Ein Blick über die Schulter zeigte ihm Logan Kellys Gestalt dunkel, ins Riesenhafte verzerrt vor dem Hintergrund des blass-blauen Firmaments. Kellys hochbeiniger Falbe war den anderen weit voraus. In Kellys Ledergesicht bewegte sich kein Muskel. Die Augen waren hell und ausdruckslos wie Kieselsteine. Ringo schrie vor Wut und Verzweiflung, packte seinen Revolver und feuerte im Weiterlaufen zurück. Seine Hand war längst nicht mehr sicher. Die Kugel schlug seitlich neben dem Sheriff in den Sand. Wieder und wieder drückte Ringo ab. Logan Kelly holte unbeirrt auf. Sein Mund war ein dunkler messerscharfer Strich im sonnengebräunten Gesicht. Ringo wandte sich wieder nach vorne und versuchte seine Anstrengungen zu verdoppeln.

Umsonst!

Ganz unvermittelt fiel der Boden vor ihm zu einem steilen Hang ab. Unten schimmerte zwischen halb verdorrten Mesquite- und Kreosotsträuchern die Sohle eines ausgetrockneten Bachbettes hell im gleißenden Licht. Ringo trat mit einem Fuß ins Leere, konnte das Gleichgewicht nicht mehr halten und stürzte vornüber. Er überschlug sich einmal und rutschte dann auf der nachgebenden Sand- und Geröllschicht in die Tiefe. Unten blieb er zunächst benommen und erschöpft liegen. Als er dann schließlich schwankend auf die Füße kam, hatte er den Revolver verloren. Der Himmel über den Arroyorändern war leer. Aber da waren wieder die Hufschläge! Dumpf drohend und ganz nah!

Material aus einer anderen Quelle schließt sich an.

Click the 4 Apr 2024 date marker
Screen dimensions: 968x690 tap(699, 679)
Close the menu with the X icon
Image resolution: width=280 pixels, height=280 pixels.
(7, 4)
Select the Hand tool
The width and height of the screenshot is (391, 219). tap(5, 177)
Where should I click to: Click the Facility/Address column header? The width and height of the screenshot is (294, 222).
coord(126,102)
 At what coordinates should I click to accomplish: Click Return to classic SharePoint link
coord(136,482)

„Ringo!“ Der helle, aufgeregte Ruf trieb die Windung des Arroyos entlang. Ein Schatten fiel zuerst hinter der nächsten Biegung hervor, dann tauchte ein nickender Pferdekopf auf. Ringo bückte sich und packte den nächstbesten faustgroßen Stein. Die Wildheit eines in die Falle gegangenen Raubtiers sprühte aus seinen Augen. Zwei Pferde tauchten im trockenen Creekbett auf. Im Sattel des einen saß eine schmale, hell gekleidete Gestalt. Ein Aufleuchten huschte über das Gesicht des Banditen. „Liz!“

„Ringo, schnell. Hier ist ein Pferd für dich!“ Liz Kellys seidiges, dunkles Haar war staubgepudert. Der Gewaltritt von Red Hill aus hatte ihre Wangen gerötet. Die helle Sommerbluse, die sie zu dem geteilten Reitrock trug, war durchgeschwitzt. Keuchend stolperte Ringo auf die näherkommende Reiterin zu. Liz warf ihm die Zügel des zweiten Pferdes zu.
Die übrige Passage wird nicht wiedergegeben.